To us he said, “You are obviously not who we were waiting for. Pass, Ladies.” His voice added the capitalization.
Inez pulled the dagger from the wall, cleaned it on the boy’s uniform, and resheathed it. He fell to the floor when she released his shirt. Then we walked into the dance area unmolested.
Barbaric, no, having to actually fight for one’s dignity? Why shouldn’t Inez have left it to the law to preserve minimal respect for our persons? Weren’t we entitled?
Sister, in this world you’re not entitled to anything that isn’t bought and paid for, and then only if you can defend it. I have no doubt that we could have called the MP’s. I also have no doubt that we could have ruined the lives of some young men whose only fault was stupidity and immaturity. (I’m glad we didn’t. A number of those boys gave all they had, later on, for our good and the country’s. You can forgive a lot in someone who died for the country...and for you.)

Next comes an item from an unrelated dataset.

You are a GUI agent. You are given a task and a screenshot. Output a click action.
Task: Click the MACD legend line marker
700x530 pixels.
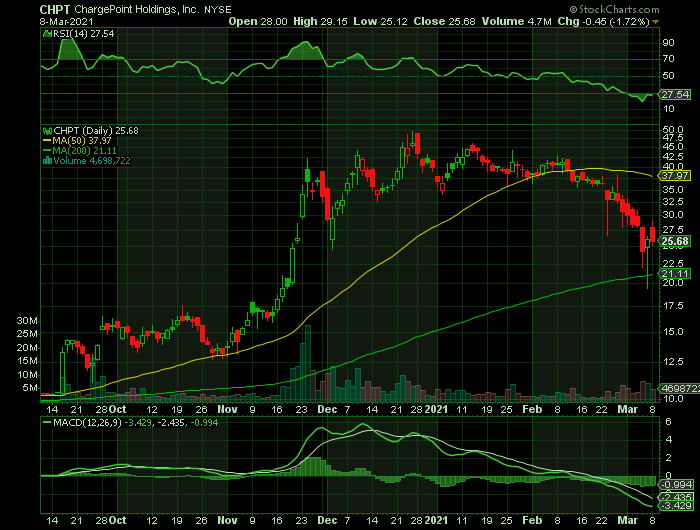click(x=45, y=423)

Then, too, if we had, they would have despised us for it. Maybe that boy Inez slashed and pinned hated us afterwards. Or maybe not, men are funny about wounds. They often don’t mind a scar or two. And they’ve got a sense of justice, most of them, that can accept being slugged when they deserve it. But hated or not, those boys at least knew we were like them, soldiers, warriors.
I think Inez did more for us in that moment than anyone ever had or would.
The dancing itself was pretty uneventful. Only a few boys had the courage to ask one of us. I can’t recall that any of us declined. But, much like them, we were mostly too bashful to ask. Silly, no?
Some of them had a drinking contest going on, off in a corner. They didn’t invite us and we had no interest in joining. We did, however, watch as—one by one—the boys passed out, semi-comatose. I didn’t envy them their hangovers in the morning.
Though the spirit of the competition I found intriguing. We didn’t do that sort of thing.